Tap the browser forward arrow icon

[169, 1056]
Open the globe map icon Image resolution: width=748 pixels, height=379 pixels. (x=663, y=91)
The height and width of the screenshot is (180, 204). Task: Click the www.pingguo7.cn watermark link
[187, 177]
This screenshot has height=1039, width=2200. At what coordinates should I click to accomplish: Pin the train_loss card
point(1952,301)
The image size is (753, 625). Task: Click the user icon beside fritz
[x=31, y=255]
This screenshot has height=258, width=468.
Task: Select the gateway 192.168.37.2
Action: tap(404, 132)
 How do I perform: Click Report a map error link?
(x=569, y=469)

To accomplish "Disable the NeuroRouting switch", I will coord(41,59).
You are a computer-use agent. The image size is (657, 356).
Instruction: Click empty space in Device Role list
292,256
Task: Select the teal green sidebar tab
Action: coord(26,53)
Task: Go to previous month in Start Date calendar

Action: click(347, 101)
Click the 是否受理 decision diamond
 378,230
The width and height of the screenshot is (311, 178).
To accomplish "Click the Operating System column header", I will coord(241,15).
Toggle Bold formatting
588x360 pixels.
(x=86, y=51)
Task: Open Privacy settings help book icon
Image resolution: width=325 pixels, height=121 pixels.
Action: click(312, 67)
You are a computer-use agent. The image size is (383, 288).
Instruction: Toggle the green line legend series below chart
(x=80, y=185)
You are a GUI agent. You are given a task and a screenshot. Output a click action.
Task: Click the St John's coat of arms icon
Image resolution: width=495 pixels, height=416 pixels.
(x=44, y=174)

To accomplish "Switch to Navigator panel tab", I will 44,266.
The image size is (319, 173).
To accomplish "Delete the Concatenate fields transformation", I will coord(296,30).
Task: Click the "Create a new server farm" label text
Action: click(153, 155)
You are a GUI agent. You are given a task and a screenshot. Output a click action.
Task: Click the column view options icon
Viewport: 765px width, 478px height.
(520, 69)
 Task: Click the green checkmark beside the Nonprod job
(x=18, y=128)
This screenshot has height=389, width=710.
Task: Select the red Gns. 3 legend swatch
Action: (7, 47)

•••

**What the task asks**
Which lines above contain the word "column"? Copy each one.

**Response to the exercise**
To accomplish "Click the Operating System column header", I will coord(241,15).
Task: Click the column view options icon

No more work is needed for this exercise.